▶ **Consignes à suivre**:
Reprenez, s'il vous plaît, l'extrait ci-dessous consacré aux réformes économiques et rédigez-en la suite à partir de sa dernière ligne.

▶ **Extrait présenté**:
***

5) Afin de promouvoir les réformes
indispensables :
a) Sur le plan économique :
- l’instauration d’une véritable démocratie économique et
sociale, impliquant l’éviction des grandes féodalités économiques et
financières de la direction de l’économie ;
- une organisation rationnelle de l’économie assurant la
subordination des intérêts particuliers à l’intérêt général et affranchie de la
dictature professionnelle instaurée à l’image des Etats fascistes ;
- l’intensification de la production nationale selon les lignes
d’un plan arrêté par l’Etat après consultation des représentants de tous les
éléments de cette production ;
- le retour à la Nation des grands moyens de production
monopolisés, fruit du travail commun, des sources d’énergie, des richesses du
sous-sol, des compagnies d’assurance et des grandes banques ;
- le développement et le soutien des coopératives de production,
d’achats et de ventes, agricoles et artisanales ;
- le droit d’accès, dans le cadre de l’entreprise, aux fonctions
de direction et d’administration, pour les ouvriers possédant les
qualifications nécessaires, et la participation des travailleurs à la direction
de l’économie.

***

▶ **Informations fournies**:
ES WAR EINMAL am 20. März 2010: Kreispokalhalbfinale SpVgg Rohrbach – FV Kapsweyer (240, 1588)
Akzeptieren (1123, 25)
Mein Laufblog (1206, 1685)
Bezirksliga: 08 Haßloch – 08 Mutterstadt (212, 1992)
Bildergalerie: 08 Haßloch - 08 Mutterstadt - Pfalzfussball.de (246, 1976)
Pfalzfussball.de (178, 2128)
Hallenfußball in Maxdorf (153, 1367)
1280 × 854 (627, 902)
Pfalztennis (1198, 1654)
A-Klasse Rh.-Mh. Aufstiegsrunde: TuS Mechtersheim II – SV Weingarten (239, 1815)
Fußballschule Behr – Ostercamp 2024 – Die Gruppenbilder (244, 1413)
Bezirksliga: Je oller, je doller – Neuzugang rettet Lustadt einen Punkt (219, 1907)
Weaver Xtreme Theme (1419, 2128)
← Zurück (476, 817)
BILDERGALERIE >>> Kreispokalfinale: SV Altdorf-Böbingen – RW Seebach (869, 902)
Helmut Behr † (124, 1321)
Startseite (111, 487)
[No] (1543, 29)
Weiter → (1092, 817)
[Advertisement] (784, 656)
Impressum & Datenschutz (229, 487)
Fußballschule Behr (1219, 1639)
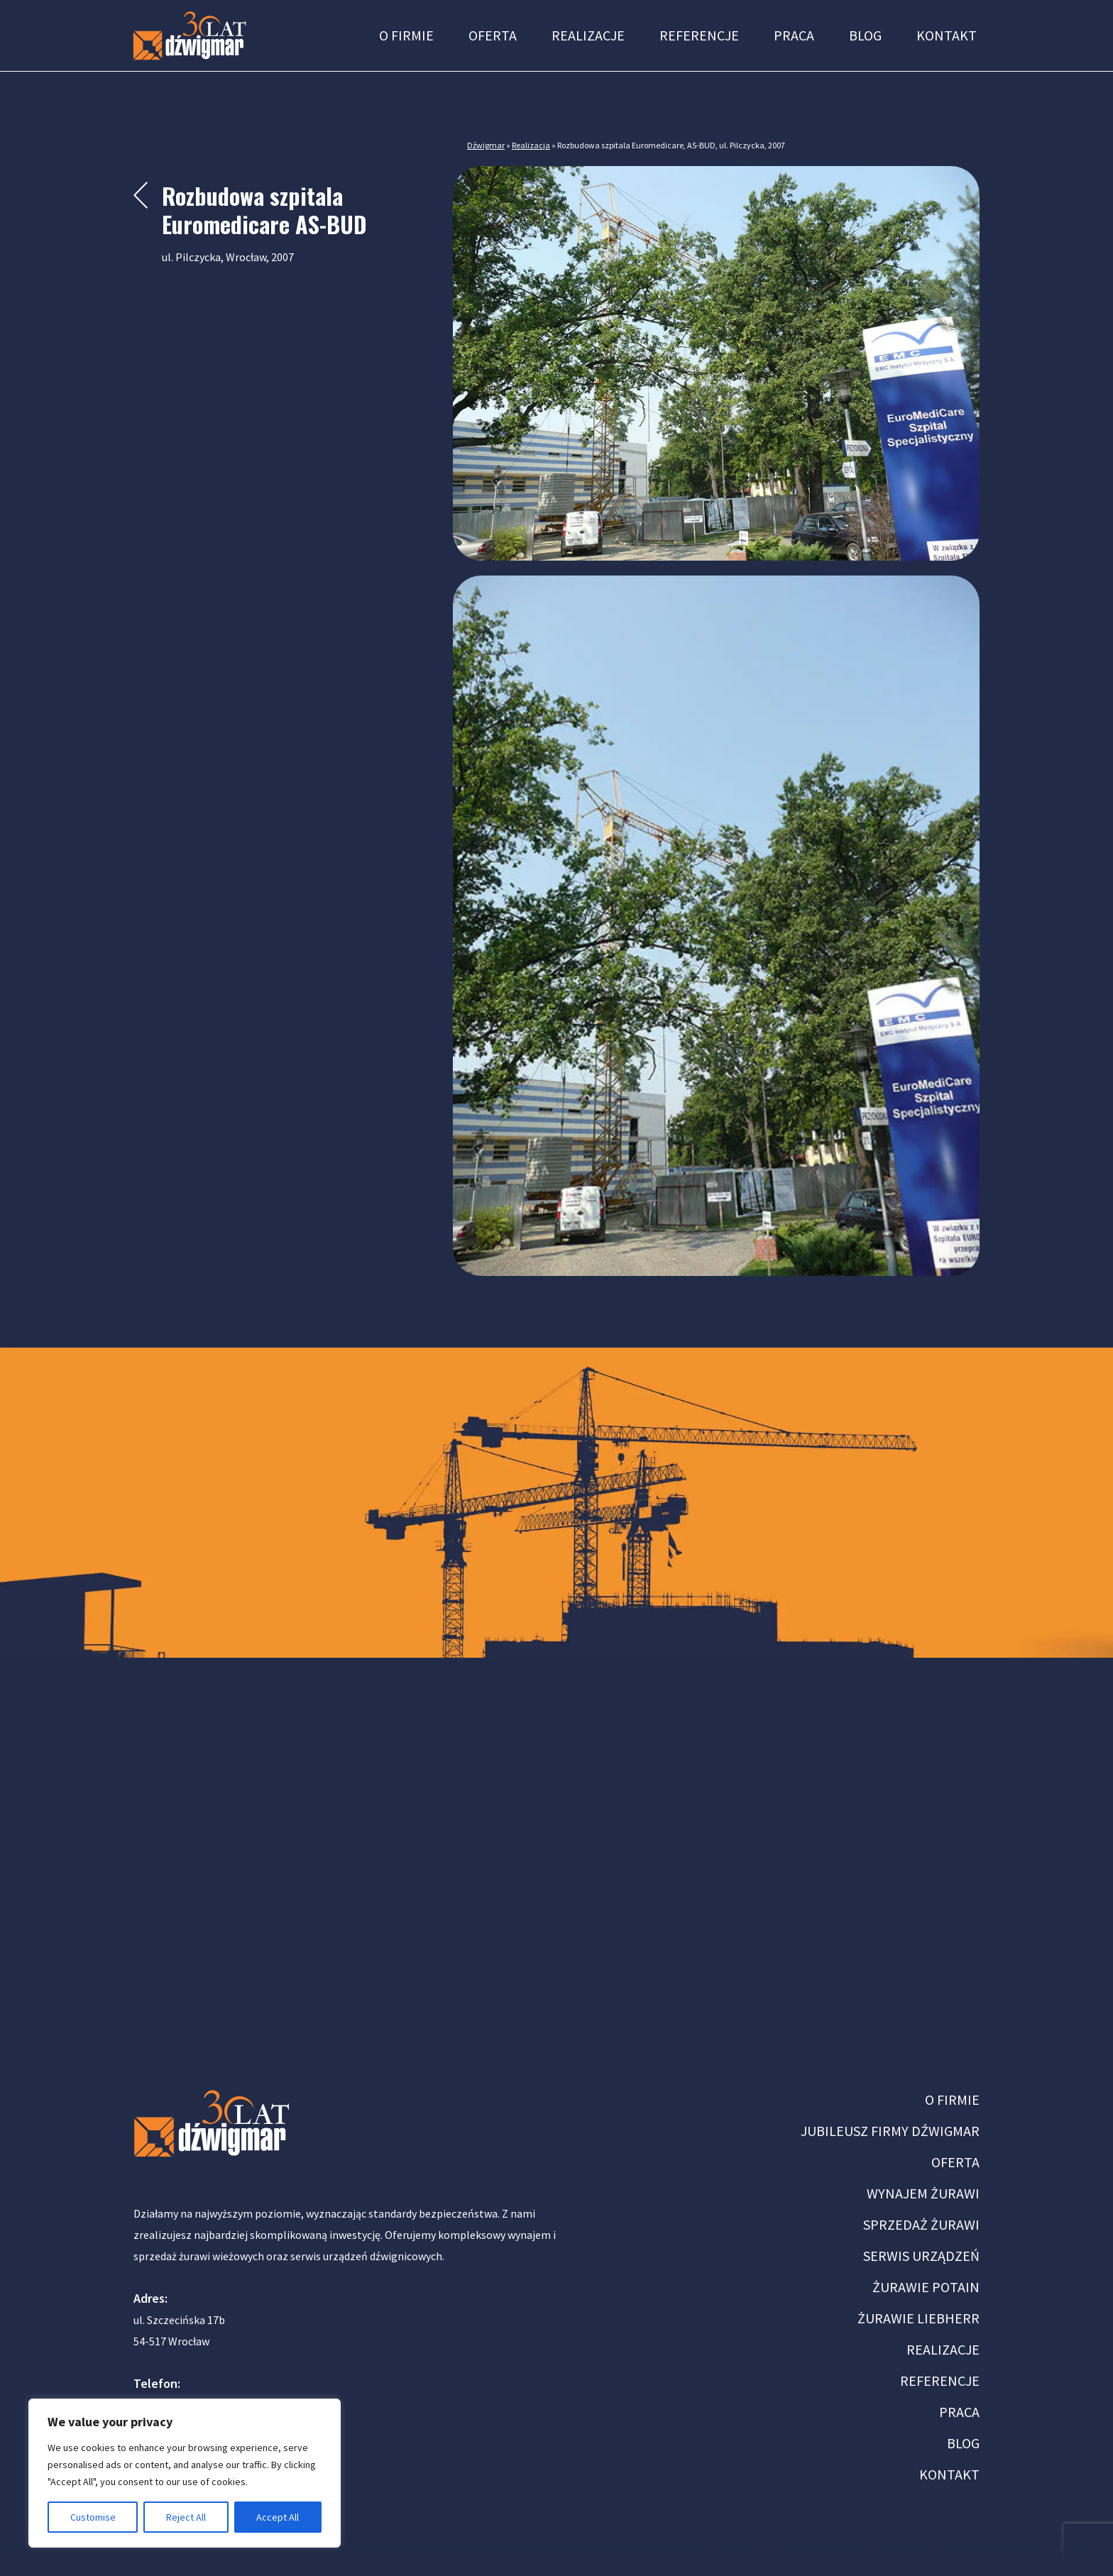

***

▶ **La réponse**:
b) Sur le plan social :
- le droit au travail et le droit au repos, notamment par le
rétablissement et l’aménagement du régime contractuel du travail ;
- un rajustement important des salaires et la garantie d’un
niveau de salaire et de traitement qui assure à chaque travailleur et à sa
famille la sécurité, la dignité et la possibilité d’une vie pleinement
humaine ;
- la garantie du pouvoir d’achat national par une politique
tendant à la stabilité de la monnaie ;
- la reconstitution, dans ses libertés traditionnelles, d’un
syndicalisme indépendant, doté de larges pouvoirs dans l’organisation de la vie
économique et sociale ;
- un plan complet de sécurité sociale, visant à assurer à tous
les citoyens des moyens d’existence, dans tous les cas où ils sont incapables
de se le procurer par le travail, avec gestion appartenant aux représentants
des intéressés et de l’Etat ;
- la sécurité de l’emploi, la réglementation des conditions
d’embauchage et de licenciement, le rétablissement des délégués
d’atelier ;
- l’élévation et la sécurité du niveau de vie des travailleurs de
la terre par une politique de prix agricoles rémunérateurs, améliorant et
généralisant l’expérience de l’Office du blé, par une législation sociale
accordant aux salariés agricoles les mêmes droits qu’aux salariés de
l’industrie, par un système d’assurance contre les calamités agricoles, par
l’établissement d’un juste statut du fermage et du métayage, par des facilités
d’accession à la propriété pour les jeunes familles paysannes et par la
réalisation d’un plan quinquennal rural ;
- une retraite permettant aux vieux travailleurs de finir
dignement leurs jours ;
- le dédommagement des sinistrés et allocations et pensions pour
les victimes de la terreur fasciste.
c) Une extension des droits politiques, sociaux et économiques
des populations indigènes et coloniales.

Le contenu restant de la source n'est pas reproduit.